From the line containing "查看更多 >> (77, 280)" through the last line, print the records exactly and nothing else.

- - -

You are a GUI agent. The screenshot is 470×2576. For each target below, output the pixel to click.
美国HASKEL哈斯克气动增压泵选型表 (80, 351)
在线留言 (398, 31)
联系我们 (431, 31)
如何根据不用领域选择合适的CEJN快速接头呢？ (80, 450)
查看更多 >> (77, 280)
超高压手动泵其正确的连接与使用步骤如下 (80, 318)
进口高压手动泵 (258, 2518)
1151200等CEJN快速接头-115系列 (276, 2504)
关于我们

- - -

## Answer to this task:
查看更多 >> (77, 280)
超高压手动泵其正确的连接与使用步骤如下 (80, 318)
进口高压手动泵 (258, 2518)
1151200等CEJN快速接头-115系列 (276, 2504)
关于我们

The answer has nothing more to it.